EXERCISE GOAL:
The data beneath this task has to be reprinted character for character.

BEGIN GIVEN ENTRIES

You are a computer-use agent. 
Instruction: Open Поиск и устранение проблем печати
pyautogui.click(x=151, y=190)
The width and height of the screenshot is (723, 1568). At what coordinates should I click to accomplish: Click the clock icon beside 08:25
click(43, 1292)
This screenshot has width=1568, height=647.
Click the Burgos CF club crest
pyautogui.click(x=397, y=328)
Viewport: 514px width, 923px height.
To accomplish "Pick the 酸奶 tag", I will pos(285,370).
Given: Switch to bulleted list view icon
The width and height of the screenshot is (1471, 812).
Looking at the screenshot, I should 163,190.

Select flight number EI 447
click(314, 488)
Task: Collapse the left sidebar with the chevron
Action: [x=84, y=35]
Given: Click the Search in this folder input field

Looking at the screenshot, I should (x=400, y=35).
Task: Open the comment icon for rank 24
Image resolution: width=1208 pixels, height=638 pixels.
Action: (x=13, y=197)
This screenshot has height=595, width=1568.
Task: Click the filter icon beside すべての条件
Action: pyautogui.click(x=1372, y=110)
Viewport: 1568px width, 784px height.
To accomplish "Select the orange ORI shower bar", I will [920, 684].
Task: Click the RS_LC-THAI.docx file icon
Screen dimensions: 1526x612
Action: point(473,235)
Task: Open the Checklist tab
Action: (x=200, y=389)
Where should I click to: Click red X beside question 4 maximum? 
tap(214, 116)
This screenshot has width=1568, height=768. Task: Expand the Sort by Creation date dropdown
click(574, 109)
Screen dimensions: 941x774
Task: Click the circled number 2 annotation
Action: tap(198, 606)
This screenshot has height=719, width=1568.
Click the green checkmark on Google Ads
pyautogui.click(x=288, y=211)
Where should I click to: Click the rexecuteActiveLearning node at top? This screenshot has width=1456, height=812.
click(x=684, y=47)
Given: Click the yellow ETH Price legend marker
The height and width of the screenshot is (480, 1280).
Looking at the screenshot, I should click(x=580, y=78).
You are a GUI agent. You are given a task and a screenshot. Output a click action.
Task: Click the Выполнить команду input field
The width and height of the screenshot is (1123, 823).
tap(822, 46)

END GIVEN ENTRIES

RESULT BELOW:
You are a computer-use agent. 
Instruction: Open Поиск и устранение проблем печати
pyautogui.click(x=151, y=190)
The width and height of the screenshot is (723, 1568). At what coordinates should I click to accomplish: Click the clock icon beside 08:25
click(43, 1292)
This screenshot has width=1568, height=647.
Click the Burgos CF club crest
pyautogui.click(x=397, y=328)
Viewport: 514px width, 923px height.
To accomplish "Pick the 酸奶 tag", I will pos(285,370).
Given: Switch to bulleted list view icon
The width and height of the screenshot is (1471, 812).
Looking at the screenshot, I should 163,190.

Select flight number EI 447
click(314, 488)
Task: Collapse the left sidebar with the chevron
Action: [x=84, y=35]
Given: Click the Search in this folder input field

Looking at the screenshot, I should (x=400, y=35).
Task: Open the comment icon for rank 24
Image resolution: width=1208 pixels, height=638 pixels.
Action: (x=13, y=197)
This screenshot has height=595, width=1568.
Task: Click the filter icon beside すべての条件
Action: pyautogui.click(x=1372, y=110)
Viewport: 1568px width, 784px height.
To accomplish "Select the orange ORI shower bar", I will [920, 684].
Task: Click the RS_LC-THAI.docx file icon
Screen dimensions: 1526x612
Action: point(473,235)
Task: Open the Checklist tab
Action: (x=200, y=389)
Where should I click to: Click red X beside question 4 maximum? 
tap(214, 116)
This screenshot has width=1568, height=768. Task: Expand the Sort by Creation date dropdown
click(574, 109)
Screen dimensions: 941x774
Task: Click the circled number 2 annotation
Action: tap(198, 606)
This screenshot has height=719, width=1568.
Click the green checkmark on Google Ads
pyautogui.click(x=288, y=211)
Where should I click to: Click the rexecuteActiveLearning node at top? This screenshot has width=1456, height=812.
click(x=684, y=47)
Given: Click the yellow ETH Price legend marker
The height and width of the screenshot is (480, 1280).
Looking at the screenshot, I should click(x=580, y=78).
You are a GUI agent. You are given a task and a screenshot. Output a click action.
Task: Click the Выполнить команду input field
The width and height of the screenshot is (1123, 823).
tap(822, 46)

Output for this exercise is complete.